- **DATA FOR ANALYSIS**:

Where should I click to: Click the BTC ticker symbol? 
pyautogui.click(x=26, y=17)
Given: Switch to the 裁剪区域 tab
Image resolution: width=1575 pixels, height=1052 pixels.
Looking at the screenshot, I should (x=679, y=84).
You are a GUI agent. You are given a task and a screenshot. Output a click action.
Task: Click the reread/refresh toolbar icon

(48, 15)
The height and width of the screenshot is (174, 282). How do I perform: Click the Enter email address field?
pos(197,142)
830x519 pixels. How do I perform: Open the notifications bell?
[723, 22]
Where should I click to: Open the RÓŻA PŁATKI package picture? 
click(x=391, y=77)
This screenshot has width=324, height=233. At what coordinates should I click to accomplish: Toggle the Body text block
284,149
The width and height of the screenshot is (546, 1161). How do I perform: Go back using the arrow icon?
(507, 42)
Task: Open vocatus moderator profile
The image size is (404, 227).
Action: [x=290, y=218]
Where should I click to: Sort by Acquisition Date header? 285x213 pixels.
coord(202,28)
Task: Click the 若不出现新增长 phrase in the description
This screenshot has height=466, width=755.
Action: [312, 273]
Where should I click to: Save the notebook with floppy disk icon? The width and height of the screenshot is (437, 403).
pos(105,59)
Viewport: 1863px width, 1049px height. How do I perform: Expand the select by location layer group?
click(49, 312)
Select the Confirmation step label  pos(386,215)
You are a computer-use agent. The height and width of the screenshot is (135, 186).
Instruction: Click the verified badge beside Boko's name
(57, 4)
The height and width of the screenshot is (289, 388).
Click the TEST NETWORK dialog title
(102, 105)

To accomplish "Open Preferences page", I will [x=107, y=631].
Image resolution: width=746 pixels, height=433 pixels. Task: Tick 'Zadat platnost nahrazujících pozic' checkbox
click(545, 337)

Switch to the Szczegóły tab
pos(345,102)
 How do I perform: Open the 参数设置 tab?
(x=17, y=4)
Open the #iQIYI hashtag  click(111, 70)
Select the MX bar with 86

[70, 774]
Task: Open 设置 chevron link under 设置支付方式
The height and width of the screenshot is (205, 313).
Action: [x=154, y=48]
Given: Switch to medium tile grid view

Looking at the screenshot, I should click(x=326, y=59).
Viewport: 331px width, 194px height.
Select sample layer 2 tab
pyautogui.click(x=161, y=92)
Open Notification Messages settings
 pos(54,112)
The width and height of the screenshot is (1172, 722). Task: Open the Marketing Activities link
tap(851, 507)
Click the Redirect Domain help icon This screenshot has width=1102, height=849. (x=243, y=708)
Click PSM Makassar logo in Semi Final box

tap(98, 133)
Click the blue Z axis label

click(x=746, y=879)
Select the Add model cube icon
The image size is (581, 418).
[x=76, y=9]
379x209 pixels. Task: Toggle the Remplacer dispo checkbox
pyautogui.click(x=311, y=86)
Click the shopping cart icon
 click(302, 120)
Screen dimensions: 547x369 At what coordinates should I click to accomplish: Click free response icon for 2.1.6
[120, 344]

- **GOAL OF THE EXERCISE**: Beginning with the line that contains "Image resolution: width=746", write out every line through the end of the entries above, exactly.

- **REPLY TO THE TASK**:
Image resolution: width=746 pixels, height=433 pixels. Task: Tick 'Zadat platnost nahrazujících pozic' checkbox
click(545, 337)

Switch to the Szczegóły tab
pos(345,102)
 How do I perform: Open the 参数设置 tab?
(x=17, y=4)
Open the #iQIYI hashtag  click(111, 70)
Select the MX bar with 86

[70, 774]
Task: Open 设置 chevron link under 设置支付方式
The height and width of the screenshot is (205, 313).
Action: [x=154, y=48]
Given: Switch to medium tile grid view

Looking at the screenshot, I should click(x=326, y=59).
Viewport: 331px width, 194px height.
Select sample layer 2 tab
pyautogui.click(x=161, y=92)
Open Notification Messages settings
 pos(54,112)
The width and height of the screenshot is (1172, 722). Task: Open the Marketing Activities link
tap(851, 507)
Click the Redirect Domain help icon This screenshot has width=1102, height=849. (x=243, y=708)
Click PSM Makassar logo in Semi Final box

tap(98, 133)
Click the blue Z axis label

click(x=746, y=879)
Select the Add model cube icon
The image size is (581, 418).
[x=76, y=9]
379x209 pixels. Task: Toggle the Remplacer dispo checkbox
pyautogui.click(x=311, y=86)
Click the shopping cart icon
 click(302, 120)
Screen dimensions: 547x369 At what coordinates should I click to accomplish: Click free response icon for 2.1.6
[120, 344]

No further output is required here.